Pixel coordinate grounding data
================================

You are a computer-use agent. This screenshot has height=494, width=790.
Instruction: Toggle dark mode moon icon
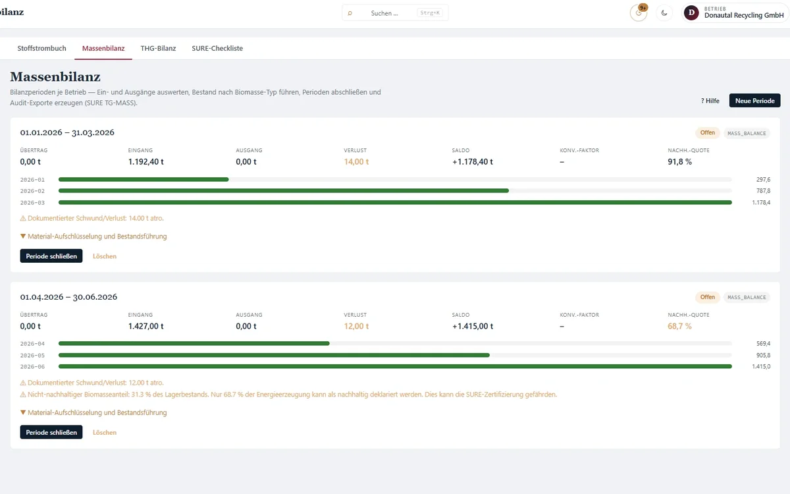point(664,13)
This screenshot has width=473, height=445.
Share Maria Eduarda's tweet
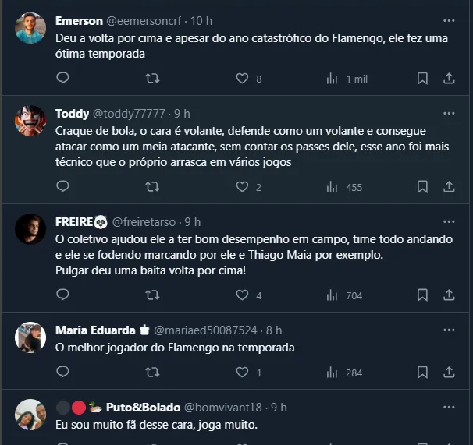[449, 373]
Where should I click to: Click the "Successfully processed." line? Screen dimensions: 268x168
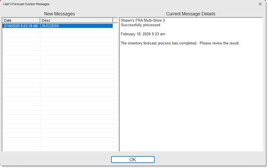141,25
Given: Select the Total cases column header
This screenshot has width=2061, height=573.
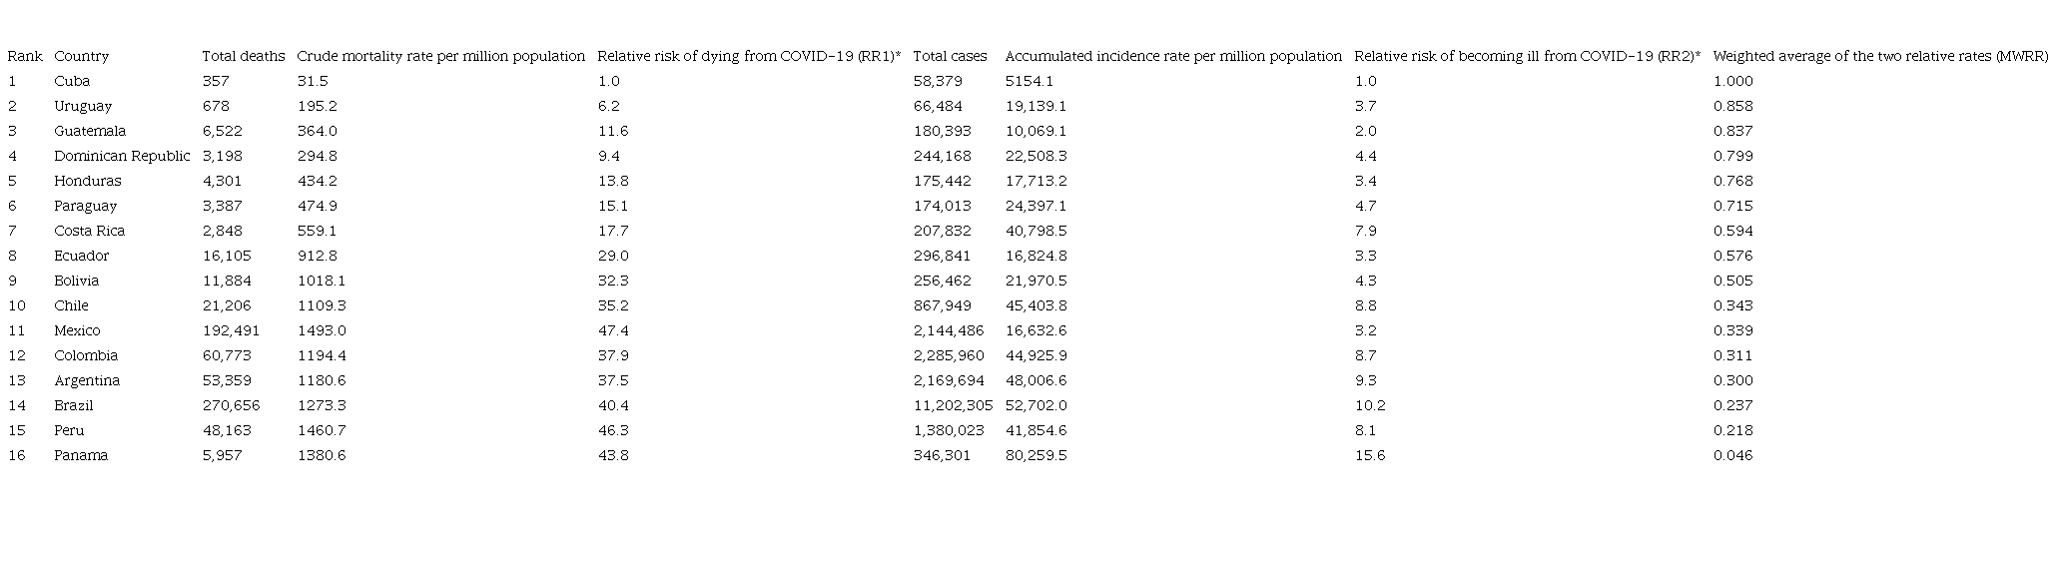Looking at the screenshot, I should click(x=950, y=56).
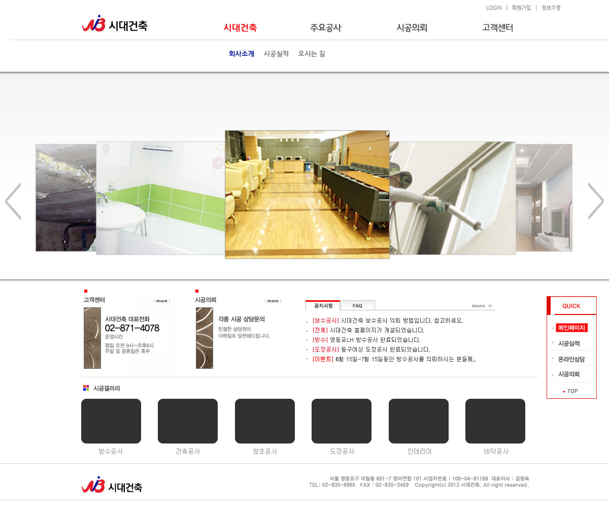
Task: Open the 인테리어 gallery thumbnail
Action: pyautogui.click(x=419, y=421)
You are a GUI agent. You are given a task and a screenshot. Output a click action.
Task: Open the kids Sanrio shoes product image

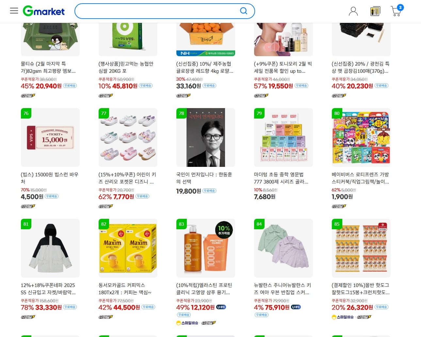128,137
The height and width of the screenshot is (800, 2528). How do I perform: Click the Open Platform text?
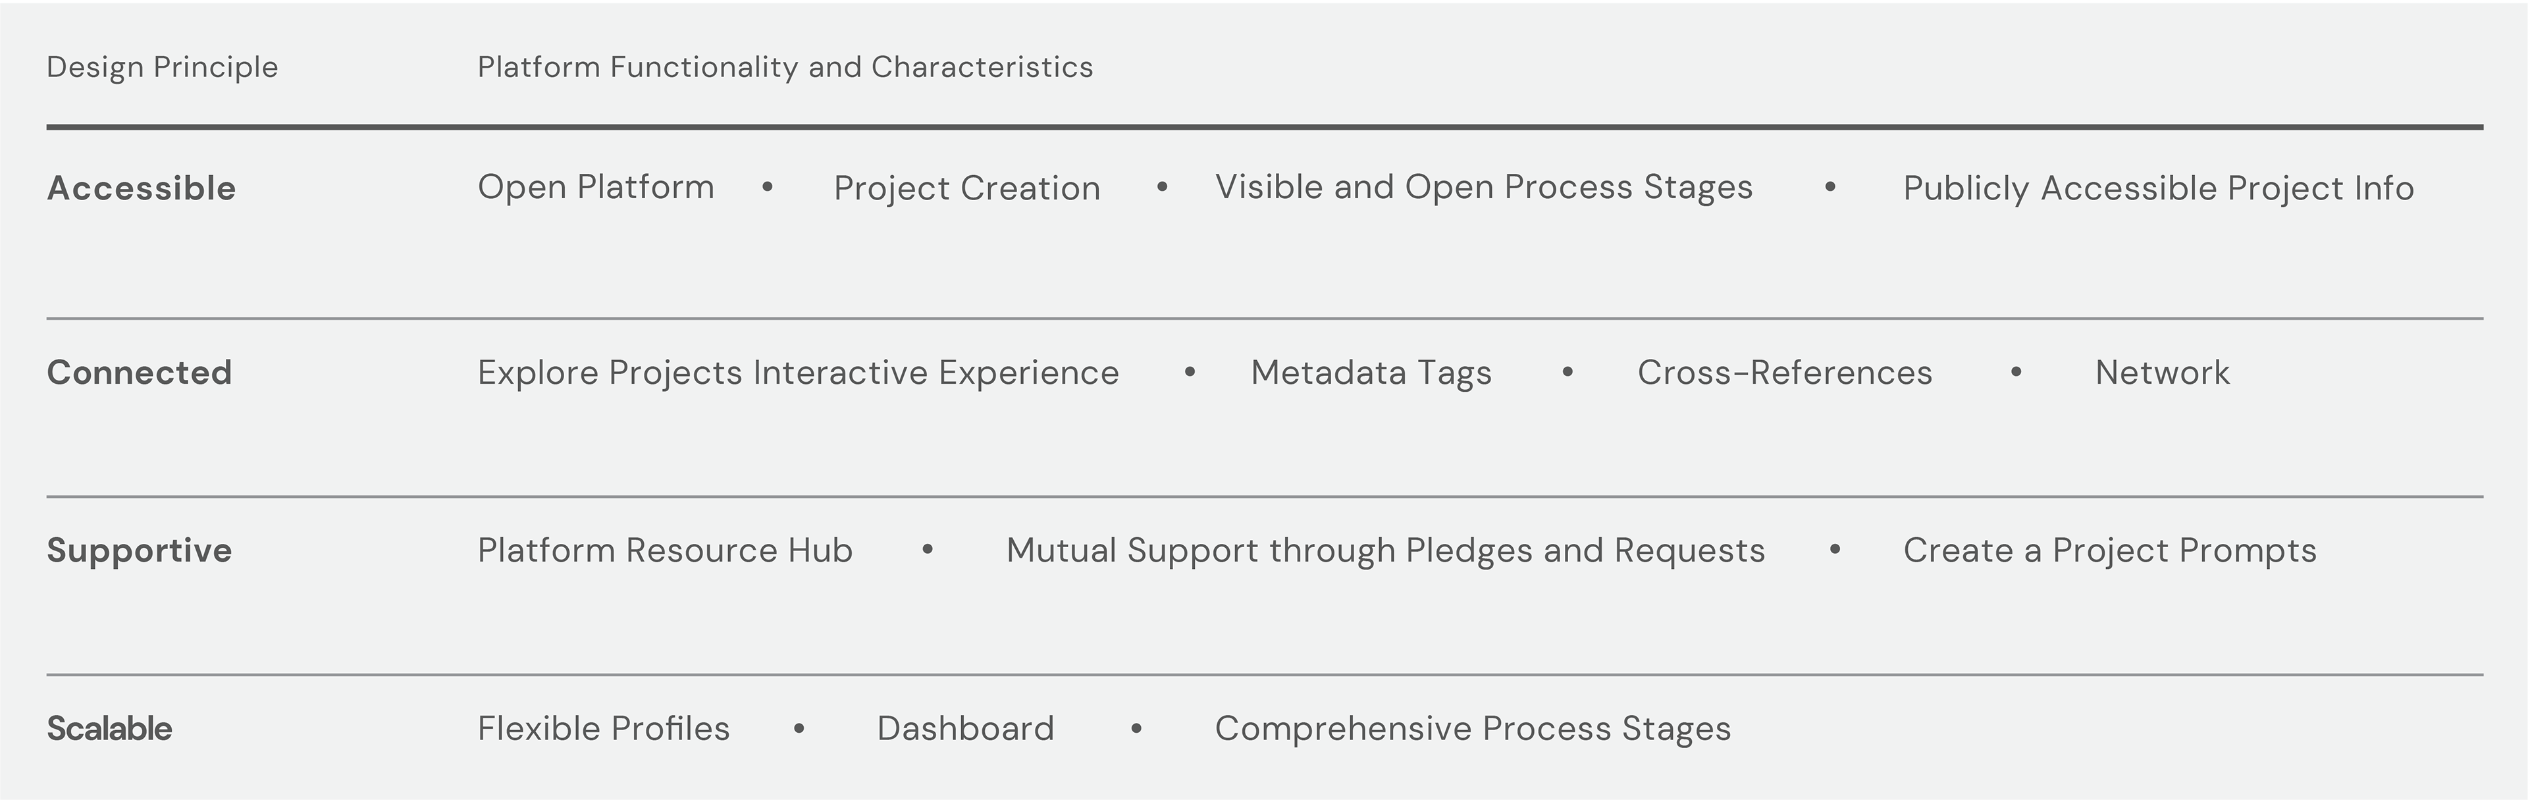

================================

**What is expected:** For the string "agent", filter the data and copy out each line where it occurs.

**Expected answer:**
You are a computer-use agent. This screenshot has height=494, width=790.
You are a GUI agent. You are given a task and a screenshot. Output a click action.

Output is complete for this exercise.